Skip to content

Reasoning Models

ZenMux provides fine-grained control over model reasoning behavior and supports multiple API protocols:

  • OpenAI Chat Completion API: use the reasoning_effort or reasoning parameter
  • OpenAI Responses API: use the reasoning parameter to control reasoning intensity and summaries
  • Anthropic Messages API: use the thinking parameter to enable Extended Thinking
  • Google Vertex AI API: use the thinking_config parameter to control Thinking Mode

With these parameters, you can flexibly tune the model’s reasoning depth and resource allocation based on task complexity.

OpenAI Chat Completion API

Parameter Reference

reasoning_effort

A reasoning-intensity parameter that follows the OpenAI protocol, used to control the depth of the model’s reasoning.

Available values:

  • low: low-intensity reasoning, suitable for simple tasks
  • medium: medium-intensity reasoning (default)
  • high: high-intensity reasoning, suitable for complex tasks
  • minimal: minimal reasoning intensity

Default behavior

If you don’t pass this parameter, the system uses medium by default.

reasoning

The reasoning parameter provides more fine-grained reasoning control and supports the following fields:

json
{
  "reasoning": {
    "effort": "medium",
    "max_tokens": 1024,
    "enabled": true
  }
}

effort

Equivalent to the reasoning_effort parameter, intended for models that only support reasoning_effort. Available values are the same as reasoning_effort.

max_tokens

Limits the maximum number of reasoning tokens, intended for models that support a thinking budget. This lets you precisely control how many tokens the model can spend during the reasoning phase.

enabled

Controls whether reasoning is enabled. The default is true; set to false to disable reasoning.

Parameter Priority and Auto-Calculation

ZenMux automatically computes and fills in the parameters required by the model based on what you provide, ensuring optimal reasoning behavior.

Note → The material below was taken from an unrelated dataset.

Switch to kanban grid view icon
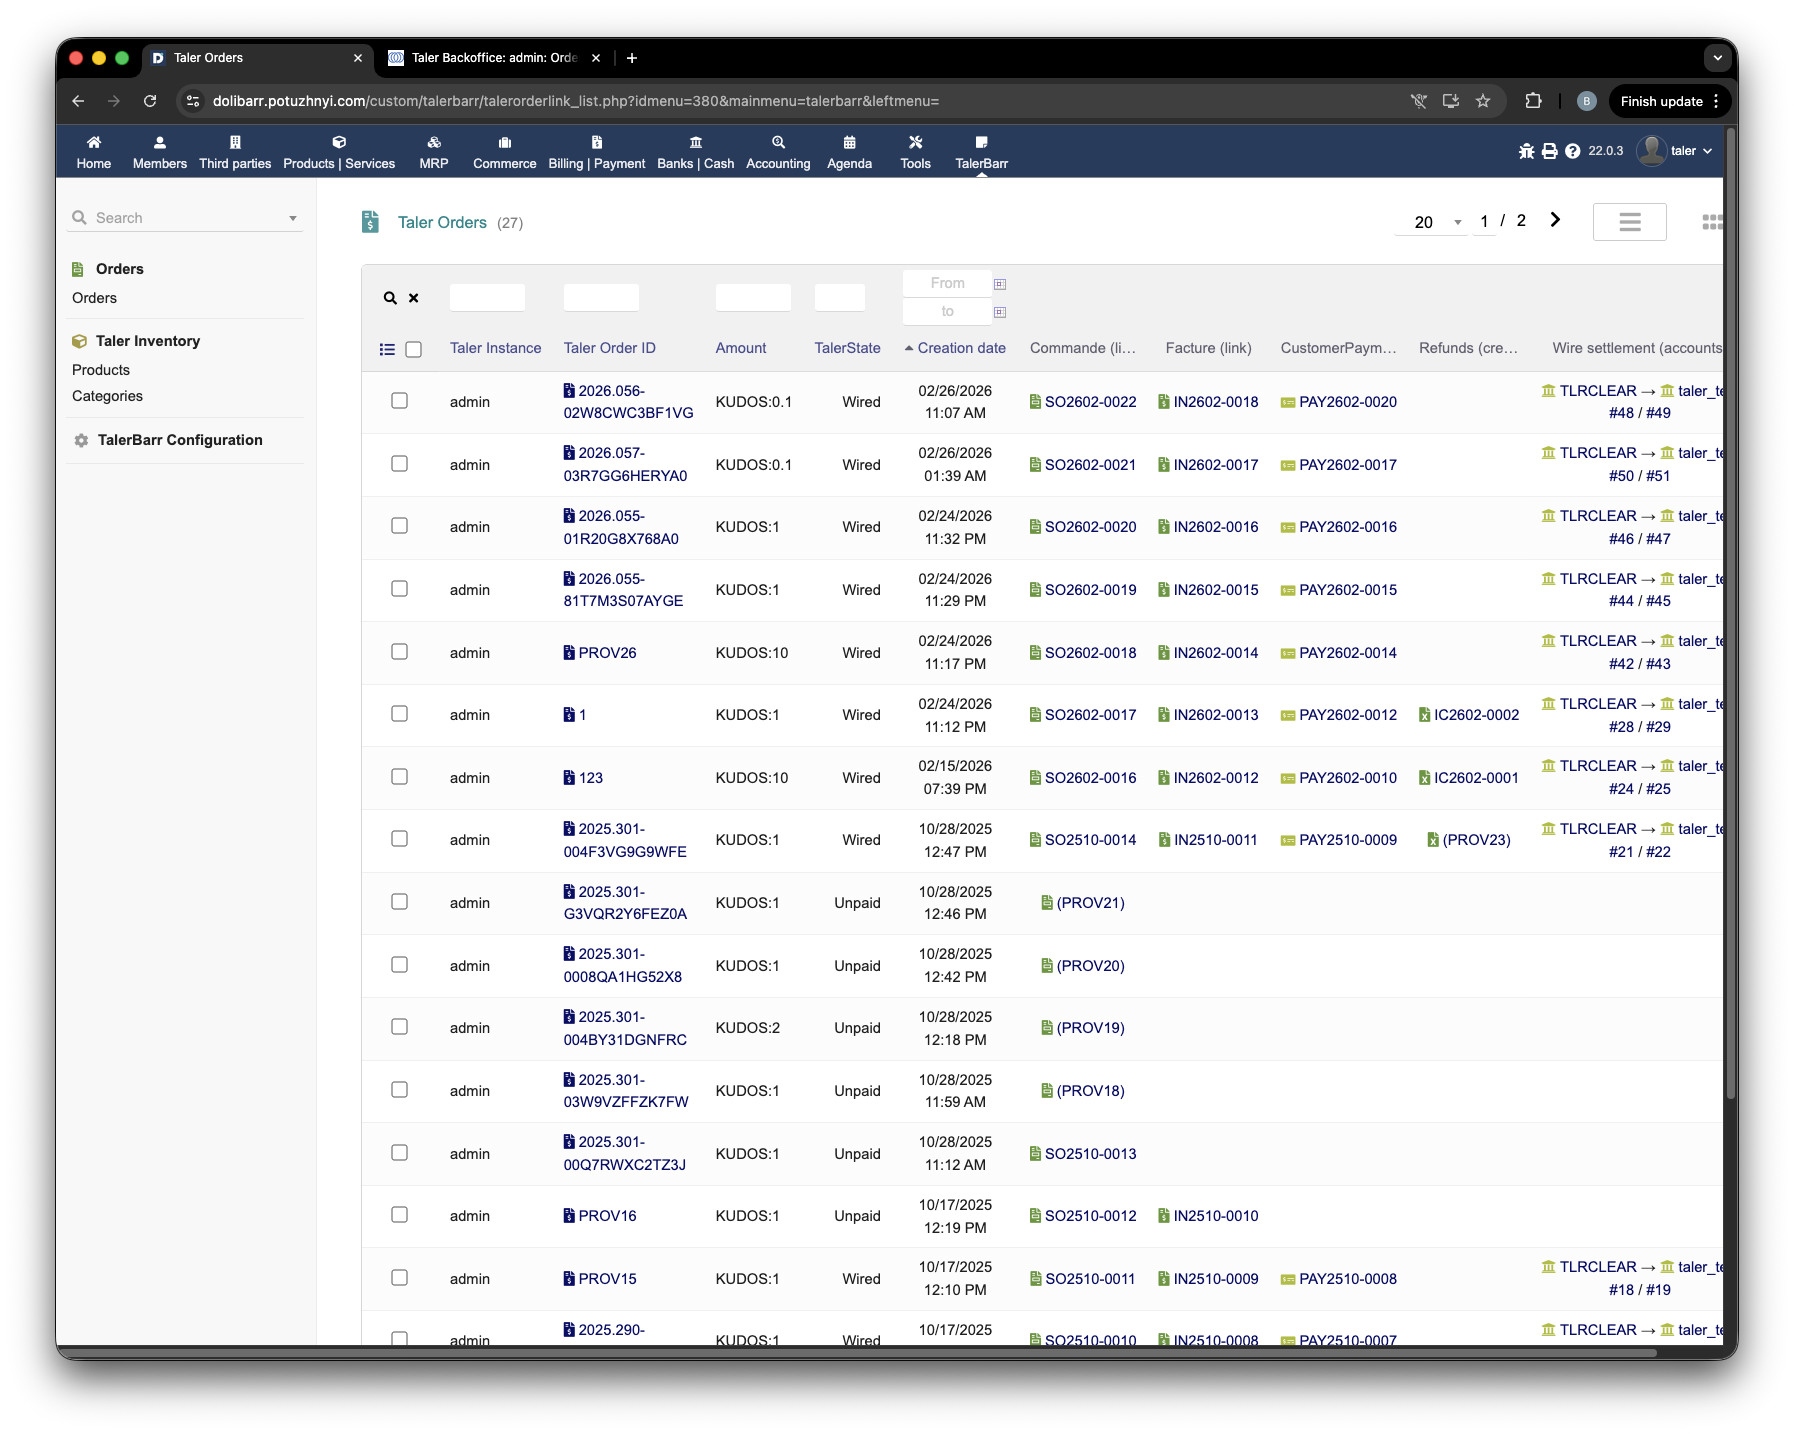Image resolution: width=1794 pixels, height=1434 pixels. pos(1711,222)
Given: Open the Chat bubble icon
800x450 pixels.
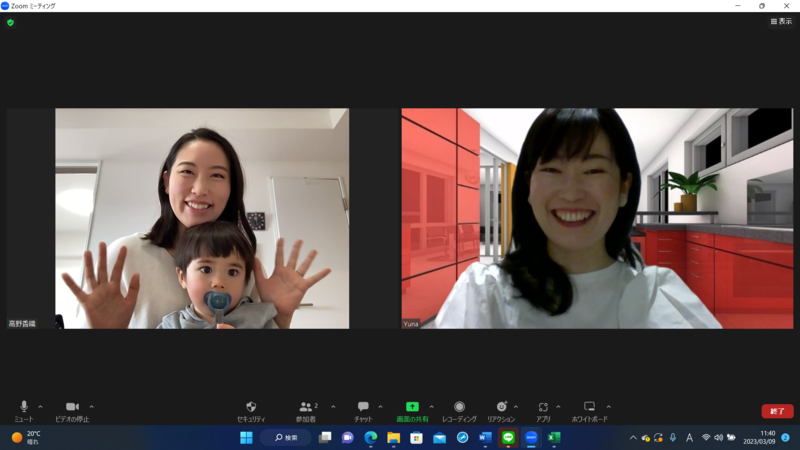Looking at the screenshot, I should coord(363,407).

Default parameter completion

When neither reasoning_effort nor reasoning is provided, the system automatically applies the following default configuration:

json
{
  "reasoning_effort": "medium",
  "reasoning": {
    "effort": "medium"
  }
}

Automatic max_tokens calculation

When the user specifies max_completion_tokens, or when the model itself has a max_completion_tokens limit, the system automatically calculates reasoning.max_tokens based on reasoning.effort.

Rules:

low:    20% of max_completion_tokens
medium: 50% of max_completion_tokens
high:   80% of max_completion_tokens

Reverse inference of effort

When the user provides max_tokens but does not specify effort, the system infers effort using the following rules:

  1. Compute the ratio: reasoning.max_tokens / max_completion_tokens
  2. Compare the ratio against the standard tiers (20%, 50%, 80%)
  3. Choose the closest tier as the effort value

Example: If reasoning.max_tokens / max_completion_tokens = 30%, the system will automatically set effort to low.

API Call Examples

Native call with the OpenAI Python SDK

Use the native OpenAI Python SDK call pattern and pass the reasoning_effort parameter directly:

python
from openai import OpenAI
import os

client = OpenAI(
    base_url="https://zenmux.ai/api/v1",
    api_key=os.getenv("ZENMUX_API_KEY"),
)

completion = client.chat.completions.create(
    model="qwen/qwen3-max-preview",
    reasoning_effort="high",
    messages=[
        {
          "role": "user",
          "content": "What is the meaning of life?"
        }
    ]
)
print(completion.choices[0])

Limitations of the native call pattern

When using the OpenAI SDK’s native reasoning_effort parameter, you cannot precisely control the number of reasoning tokens. This approach only supports reasoning intensity levels (low/medium/high) and does not support precise max_tokens configuration. For more fine-grained control, use the advanced approach.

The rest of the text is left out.